A Proposal of Multi-Dimensional Modal Reduction for Nonlinear Dynamic Simulations

Conference paper
Part of the Conference Proceedings of the Society for Experimental Mechanics Series book series (CPSEMS)


Simulations of nonlinear mechanical systems have always been a challenge due to their computational cost: even though techniques able to reduce simulations cost have been deeply studied in the last decades, this is still an open field of research. Methods used to reduce model size are known as model order reduction methods.

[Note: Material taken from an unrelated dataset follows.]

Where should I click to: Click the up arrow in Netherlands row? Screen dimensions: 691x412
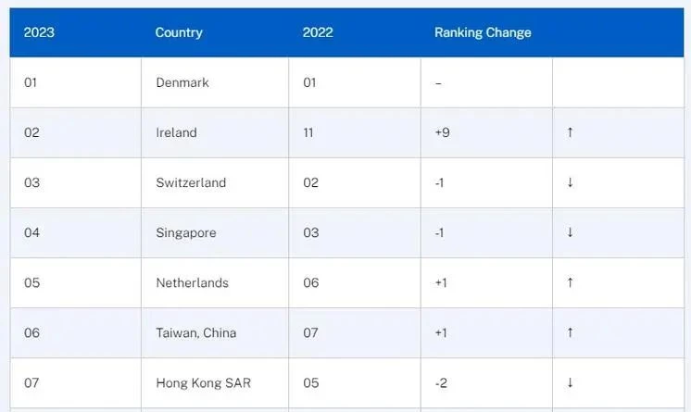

The approach here proposed is a model order reduction method named Multi-Phi; it is addressed to nonlinear mechanical systems that vary their configuration depending on one or more parameters. This method describes the nonlinear system time evolution through a series of linear ODEs, projecting the nonlinear system in the configurations space. Linear modal analysis is used to reduce separately each linear system, allowing retaining of physical properties, as long as the elasticity hypothesis is respected.

In this paper the method is presented and details about its implementation are provided, specifying how interactions between linear systems are faced. Two simple examples of its application are provided, highlighting the potential of this method to deal with nonlinear systems in a simple and intuitive way and showing its perspectives in terms of computational time reduction. As conclusions, considerations about the capabilities of this method are discussed and future steps are proposed.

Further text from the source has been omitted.